___ TEXTAUSZUG

Es würde einem Kamikaze-Akt gleichen: Laut Insiderinformationen planen die Wiener Grünen Widerstandsaktionen gegen den geplanten Bau des Lobautunnels. So weit, so unspektakulär für eine Umweltpartei, würde sie mit den geplanten Protesten nicht ihrem Koalitionspartner, der Wiener SPÖ, zuwiderlaufen. Über ein Bauprojekt, das die rot-grüne Koalition zum Einstürzen bringen könnte.
Geplant sei eine Kampagne mit Aktionen wie zu guten, alten Grün-Zeiten. So berichtet ein Informant, dass der Bau durch die Besetzung der Baustelle gestört werden soll, außerdem wollen sich Aktivisten in Hainburg-Manier an Bäume ketten. Eine entsprechende Protest-Website, die von den Grünen betrieben wird, ist bereits aktiv.

______

== AUFGABEN UND ÜBUNGEN ==
a) Was wollen Aktivisten laut dem Text über den Lobautunnel außer der Besetzung der Baustelle noch tun?
b) Setze den Text über den Lobautunnel nach seinem letzten Satz um einige Sätze fort.
Die Einträge stehen für sich und gehören nicht zum Text über den Lobautunnel.

___ EXTRAHIERTES MATERIAL

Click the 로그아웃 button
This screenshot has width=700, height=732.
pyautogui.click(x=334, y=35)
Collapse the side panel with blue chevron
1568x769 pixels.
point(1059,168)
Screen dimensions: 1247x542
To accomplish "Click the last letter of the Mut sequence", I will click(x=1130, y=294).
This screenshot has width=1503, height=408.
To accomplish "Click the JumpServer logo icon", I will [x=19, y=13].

______
___ EXTRAHIERTES MATERIAL

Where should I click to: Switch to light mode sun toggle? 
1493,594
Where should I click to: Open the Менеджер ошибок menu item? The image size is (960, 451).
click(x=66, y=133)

______

== LÖSUNGEN JE AUFGABE ==
a) Sie wollen sich in Hainburg-Manier an Bäume ketten.

b)
Dadurch könnte sich das Koalitionsklima in Wien auf einen Schlag verschärfen. Während sich nämlich Vizebürgermeisterin und Verkehrsstadträtin Maria Vassilakou immer klar gegen den geplanten Spatenstich im nächsten Jahr positioniert hat, sprach sich der rote Neo-Bürgermeister Michael Ludwig für den Tunnelbau aus. Koalitionäre Einigkeit sieht jedenfalls anders aus.
Gericht gibt grünes Licht, die Grünen sehen rot
Gerade erst vor rund einem Monat gaben nun auch die Richter des Bundesverwaltungsgerichts das „Go“ für den Bau. Eine Pattsituation, in der in aufrechter Koalition wohl einer der beiden klein beigeben muss. Ist es die Vizebürgermeisterin, wäre das nach dem Tohuwabohu rund um die Heumarkt-Urabstimmung ein weiterer innerparteilicher Verrat, der von ihren Parteikollegen wohl kaum goutiert werden würde. Dass Michael Ludwig nun umschwenkt und sich gemeinsam mit grünen Aktivisten an einen Baum kettet, ist eher unwahrscheinlich, immerhin hat er als gerade neu gewählter Bürgermeister einen Ruf zu verteidigen.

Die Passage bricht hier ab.